▸ Selected extract

Indeed, potential and seemingly inevitable cuts of the Earth Sciences budget of NASA threaten a very dangerous form of cartographical silencing never foreseen. The satellite destined to improve climate forecasting and prediction with a launch date of 2021 would be difficult to cancel. So would adequate detection of the anthropogenic nature of climate change–a lynchpin in the constraints on industrial power plants that are so desired to be cut by extractive industries. In classic Trump doublespeak, the public denial on Hugh Hewitt’s radio show of man-made global warming, repeated during the Presidential race, sought to focus attention of voters on increased energy costs he claimed that he could lower, and expanded as an attack on Barack Obama for agreeing to the Paris Climate Accords as a foreign imposition of constraints on the American economy, designed to serve “foreign interests” and not American ones, and discussion of climate change only as justifying “just a very, very expensive form of tax”–lest anyone thought it had a basis in scientific fact. The loss of remotely monitored information, however, if able to upset the construction of maps of ocean temperature rise, would come at severe costs of removing us from any orientation on climate change.
Although it’s increasingly vital to direct attention to climate change, lack of attention to communicating the complexity of climate change is belied by the illusion of solidity in the continuous rasters that track heat-trapping greenhouse gasses or oceanic salinity.
Rendering the processes or mechanics of climate change will remains extremely difficult–the intangibility of causation may be an underlying liability of the success of embodying climate change in maps. Yet the difficulty may encourage considerable skepticism and resistance to accepting that its mechanics have a human causes–in spite of the dramatic pace of ever-rising temperatures and need to try to address their danger in ways we have so tragically not been able to come to terms. So how can the persuasive power of the properties of such maps better serve to document the dangerously increasing growth of temperatures at land and sea, and increasingly insecure margins of our shores?

▸ Saved entries
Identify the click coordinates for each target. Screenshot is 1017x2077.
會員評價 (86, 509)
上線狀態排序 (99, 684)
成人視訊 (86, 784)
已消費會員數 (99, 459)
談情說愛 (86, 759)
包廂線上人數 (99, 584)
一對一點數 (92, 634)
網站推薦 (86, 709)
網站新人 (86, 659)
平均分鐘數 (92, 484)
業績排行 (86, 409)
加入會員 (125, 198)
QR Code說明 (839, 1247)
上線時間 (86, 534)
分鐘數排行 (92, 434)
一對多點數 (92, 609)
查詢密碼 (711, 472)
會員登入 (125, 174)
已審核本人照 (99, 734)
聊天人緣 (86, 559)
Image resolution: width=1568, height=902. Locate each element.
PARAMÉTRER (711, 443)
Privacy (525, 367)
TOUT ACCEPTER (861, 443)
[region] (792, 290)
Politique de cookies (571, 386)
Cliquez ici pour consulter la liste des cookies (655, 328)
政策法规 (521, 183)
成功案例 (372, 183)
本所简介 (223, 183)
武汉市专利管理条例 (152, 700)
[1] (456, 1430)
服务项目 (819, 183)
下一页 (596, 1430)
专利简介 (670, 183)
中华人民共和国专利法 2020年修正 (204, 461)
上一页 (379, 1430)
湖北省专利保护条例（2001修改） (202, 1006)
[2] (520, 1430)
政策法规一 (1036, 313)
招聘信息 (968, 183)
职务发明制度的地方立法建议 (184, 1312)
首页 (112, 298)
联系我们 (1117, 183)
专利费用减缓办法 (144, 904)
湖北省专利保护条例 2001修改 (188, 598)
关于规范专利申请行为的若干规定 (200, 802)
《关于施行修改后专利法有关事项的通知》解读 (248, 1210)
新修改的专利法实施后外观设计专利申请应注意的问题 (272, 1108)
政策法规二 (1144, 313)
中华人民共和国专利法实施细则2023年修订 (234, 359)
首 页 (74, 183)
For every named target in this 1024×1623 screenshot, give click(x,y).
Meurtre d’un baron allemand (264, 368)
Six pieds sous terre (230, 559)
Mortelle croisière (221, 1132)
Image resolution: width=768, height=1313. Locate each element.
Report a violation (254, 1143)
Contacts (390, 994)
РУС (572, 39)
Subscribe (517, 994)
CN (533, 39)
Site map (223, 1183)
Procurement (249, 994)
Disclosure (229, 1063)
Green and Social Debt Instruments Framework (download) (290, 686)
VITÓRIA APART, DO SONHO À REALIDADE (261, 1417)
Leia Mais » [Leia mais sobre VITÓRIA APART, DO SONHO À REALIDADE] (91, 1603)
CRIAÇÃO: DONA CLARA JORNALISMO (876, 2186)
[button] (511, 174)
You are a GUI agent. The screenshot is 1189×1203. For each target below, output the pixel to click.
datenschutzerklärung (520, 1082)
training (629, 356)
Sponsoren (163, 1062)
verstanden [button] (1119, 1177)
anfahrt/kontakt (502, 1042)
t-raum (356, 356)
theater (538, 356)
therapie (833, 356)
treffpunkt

▸ What you need to do
1. List every person named in the text on mapping climate change.
2. Write out the part of the text on mapping climate change from "Although it’s increasingly" up to and including "or oceanic salinity.".

▸ Answers to the exercises
1. Trump, Hugh Hewitt, Barack Obama

2.
Although it’s increasingly vital to direct attention to climate change, lack of attention to communicating the complexity of climate change is belied by the illusion of solidity in the continuous rasters that track heat-trapping greenhouse gasses or oceanic salinity.